Rekomendasi Pemantik Api Terbaru Salatiga 085648741988
Anda tentu sudah tidak asing ulang ketika mendengar kata korek api. Korek api seringkali disebut dengan geretan, pemantik, mancis, cricket, atau tokai. Pemantik sendiri merupakan sebuah alat yang digunakan untuk membuahkan api dan punya banyak faedah untuk kehidupan sehari-hari. Misalnya untuk memberikan pencahayaan di sementara kondisi gelap atau tidak tersedia listrik.
Prinsip basic korek api terhadap awalannya ditemukan di negara China jauh sebelum akan masehi ada zaman fuxi, di mana tersedia seorang ilmuwan yang dijuluki suiren, dia yang menemukan langkah pertama untuk menghasilkan api bersama dengan langkah menggosokkan 2 permukaan kayu yang lantas akan menghasilkan percikan-percikan api. Setelah korek api kayu ini tersebar di seluruh dunia, lebih dari satu ratus th. lantas barulah ditemukan korek gesek oleh Hennig Brandt berasal dari Hamburg, Jerman terhadap tahun 1669.
Awal mula penemuan korek gesek ini merupakan percobaan gagal dari Hennig, yang berniat menginginkan membuat emas dari logam lain tetapi yang ia dapatkan adalah fosfor.
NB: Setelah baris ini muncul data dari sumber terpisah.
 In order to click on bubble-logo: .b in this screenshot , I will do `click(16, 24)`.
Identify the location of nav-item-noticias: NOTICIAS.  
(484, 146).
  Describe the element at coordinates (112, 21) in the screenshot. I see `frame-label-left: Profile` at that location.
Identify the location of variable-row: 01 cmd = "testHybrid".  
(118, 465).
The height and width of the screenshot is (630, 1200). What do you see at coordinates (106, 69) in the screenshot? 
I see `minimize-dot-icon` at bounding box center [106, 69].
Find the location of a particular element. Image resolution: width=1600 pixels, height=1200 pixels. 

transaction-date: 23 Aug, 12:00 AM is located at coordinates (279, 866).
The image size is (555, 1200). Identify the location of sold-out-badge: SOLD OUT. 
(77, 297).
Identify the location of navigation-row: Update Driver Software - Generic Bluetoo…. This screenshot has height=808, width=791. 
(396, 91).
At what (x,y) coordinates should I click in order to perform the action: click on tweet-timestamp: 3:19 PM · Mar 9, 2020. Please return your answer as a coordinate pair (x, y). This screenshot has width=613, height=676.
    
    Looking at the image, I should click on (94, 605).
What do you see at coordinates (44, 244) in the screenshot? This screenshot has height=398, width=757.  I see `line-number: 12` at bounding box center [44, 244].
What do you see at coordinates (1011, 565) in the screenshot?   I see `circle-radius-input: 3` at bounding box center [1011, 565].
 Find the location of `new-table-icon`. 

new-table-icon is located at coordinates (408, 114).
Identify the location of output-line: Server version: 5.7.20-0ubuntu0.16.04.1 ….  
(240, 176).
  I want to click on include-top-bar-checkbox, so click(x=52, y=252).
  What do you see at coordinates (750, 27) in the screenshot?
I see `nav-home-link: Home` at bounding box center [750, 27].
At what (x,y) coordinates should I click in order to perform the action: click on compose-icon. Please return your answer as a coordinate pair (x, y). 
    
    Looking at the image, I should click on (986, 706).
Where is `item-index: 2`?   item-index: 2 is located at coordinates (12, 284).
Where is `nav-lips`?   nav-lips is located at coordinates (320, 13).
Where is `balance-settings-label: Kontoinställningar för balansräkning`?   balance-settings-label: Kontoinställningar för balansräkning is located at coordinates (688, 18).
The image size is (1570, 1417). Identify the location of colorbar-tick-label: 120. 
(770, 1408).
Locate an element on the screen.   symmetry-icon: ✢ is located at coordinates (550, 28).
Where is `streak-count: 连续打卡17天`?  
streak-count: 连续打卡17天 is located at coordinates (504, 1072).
Kemudian asisten Hennig yang bernama Robert Boyle mencoba melapisi kertas kasar bersama fosfor dan serpihan kayu bersama belerang. Dan kala dia menarik serpihan kayu di atas kertas fosfor berikut ternyata menghasilkan api. Namun penemuan Boyle itu dihentikan gara-gara tidak cukup sempurna. Dari penemuan tersebut akhirnya para ilmuwan mencoba untuk menyempurnakannya.
Pada th. 1826 ada seorang apoteker bernama John Walker yang kemudian disebut dengan ayah penemu korek api. Ia melaksanakan percobaan bersama dengan langkah menggabungkan sulfida antimon, potassium klorat, permen karet dan pati bersama dengan tongkat kayu lantas ia menghilangkan tongkat selanjutnya diatas batu dan tongkat berikut terbakar. Dari penemuannya itu, selanjutnya menghasilkan merk dagang yaitu “Lucifer”, namun perihal itu tidak bertahan lama dikarenakan penemuan korek kayu tersebut menghasilkan bau belerang yang berbahaya. Kemudian, para ilmuwan tetap menerus mengembangkan korek kayu berikut hingga seperti yang kami kenal saat ini ini.
Seiring bersama dengan perkembangan zaman dan teknologi korek api, korek kayu berkembang jadi korek gas. Dimana korek type selanjutnya pakai gas cair yang nantinya akan membuahkan api. Penemuan ini ditemukan terhadap tahun 1823 oleh Johann Wolfgang Dobereiner. Temuan Johann tersebut akan menjadi prinsip dasar pematik yang ada di semua dunia saat ini ini. Prinsip Johann pakai reaksi kimia antara seng bersama asam sulfat untuk menghasilkan gas hydrogen yang ringan terbakar. Kemudian penemuan ini tetap ditambah hingga th. 1910 oleh Louis Ronson yang berhasil menciptakan pematik yang prima dengan diberi nama Pist-O-Liter.